Stanley/Aley is a mixed residential and industrial neighborhood in Wichita, Kansas, United States. It lies in the west-central part of the city on the south side of U.S. Route 54.

==Geography==
Stanley/Aley is located at (37.666111, -97.370556) at an elevation of 1296 ft. The neighborhood is L-shaped, wrapping around the west and south sides of neighboring McCormick. North of Harry Street, Stanley/Aley consists of the area between Southwest Boulevard in the west, Bonn Street in the east, and U.S. Route 54 in the north. It borders Delano to the northeast and Sunflower to the northwest. South of Harry Street, it consists of the area between Southwest Boulevard in the west, the Arkansas River in the east, and May Street in the south. South Central lies across the river to the east, Southwest lies to the south, and Southwest Village lies to the southwest.

==Government==
For the purposes of representation on the Wichita City Council, Stanley/Aley is in Council District 4.

For the purposes of representation in the Kansas Legislature, Stanley/Aley is in the 25th district of the Kansas Senate and the 86th and 95th districts of the Kansas House of Representatives.

==Education==
===Primary and secondary education===
Wichita Public Schools operates two facilities in Stanley/Aley:
- Payne Elementary School
- Stanley Elementary School

===Colleges and universities===
The main campus of Newman University, a private Catholic university, lies immediately west of the neighborhood on West McCormick Street.

==Parks and recreation==
The city's Department of Park and Recreation maintains one park in the neighborhood: Aley Park.
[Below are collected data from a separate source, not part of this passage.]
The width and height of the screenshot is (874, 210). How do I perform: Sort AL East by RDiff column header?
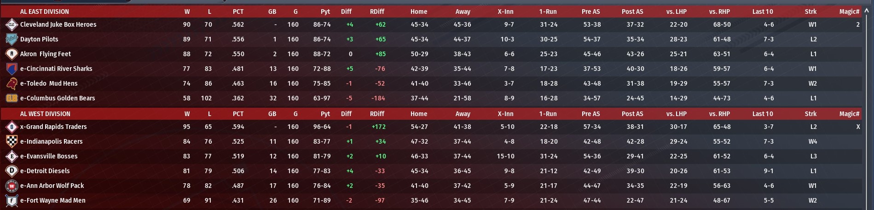tap(377, 12)
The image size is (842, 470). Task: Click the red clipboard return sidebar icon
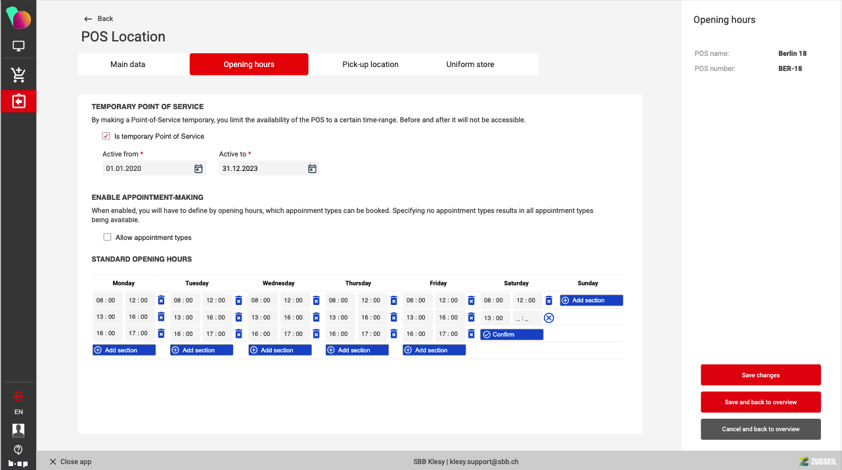[18, 101]
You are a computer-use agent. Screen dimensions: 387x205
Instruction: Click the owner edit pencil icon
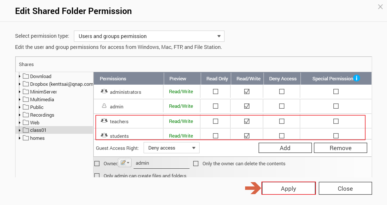[x=123, y=163]
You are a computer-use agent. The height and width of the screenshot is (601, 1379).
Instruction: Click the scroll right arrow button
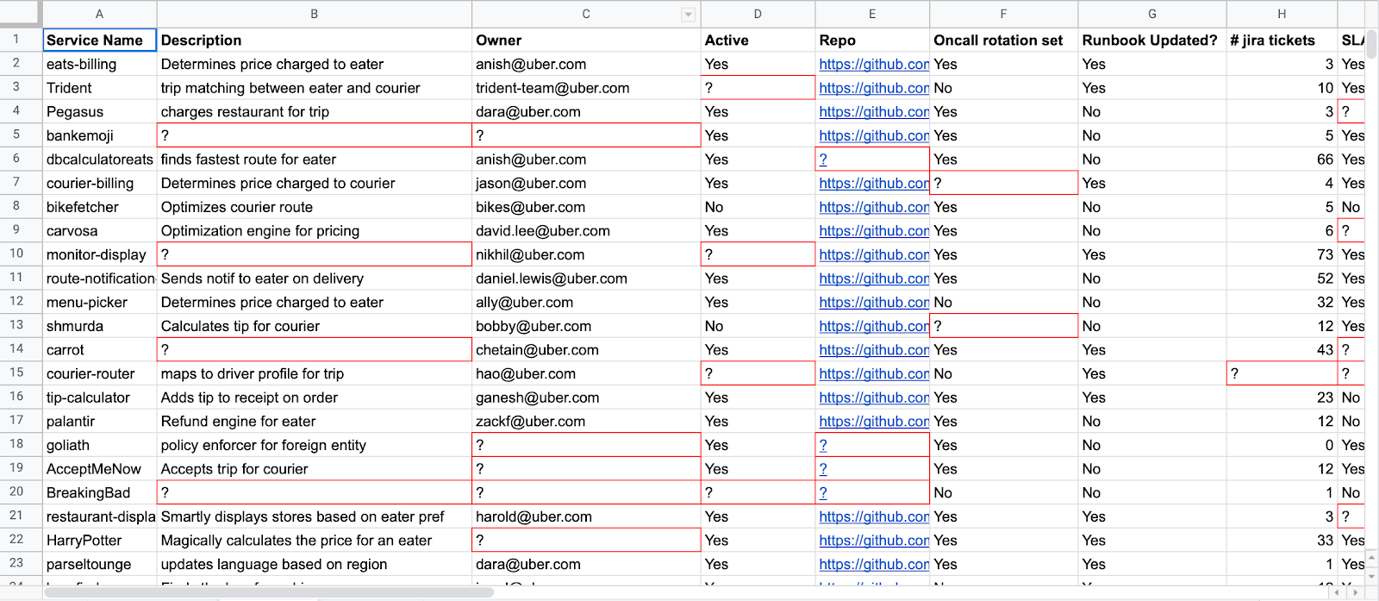tap(1356, 592)
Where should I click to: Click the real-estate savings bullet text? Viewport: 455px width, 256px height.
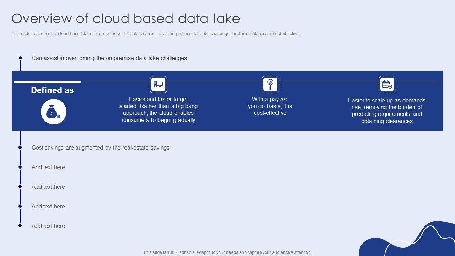(101, 148)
Spanning 18.9 acres adjacent to Stanley Elementary School on South Seneca, it includes a basketball court, playgrounds, a skatepark, a swimming pool, tennis courts, and volleyball courts.

==Transportation==
Meridian Avenue, which runs north–south, is the primary road through Stanley/Aley. Other arterial roads include: McCormick Street, which runs east–west through the far northern part of the neighborhood; Southwest Boulevard, which runs northeast–southwest along the western edge of the neighborhood; Seneca Street, which runs north–south through the far eastern part of the neighborhood; and McLean Boulevard, which runs north–south along the west bank of the Arkansas River. U.S. Route 54 runs east–west as the Kellogg Avenue freeway along the far north side of the neighborhood, accessible via interchanges at Southwest Boulevard and Meridian.

Wichita Transit offers bus service in Stanley/Aley on its 14 and 16 routes.

Kansas and Oklahoma Railroad, which is based in a facility on West Harry Street in Stanley/Aley, operates two freight rail lines through the neighborhood. One line runs northeast–southwest, parallel to Southwest Boulevard. The other line enters the neighborhood from the northeast, parallel to Orient Boulevard, then turns northwest at Meridian Avenue.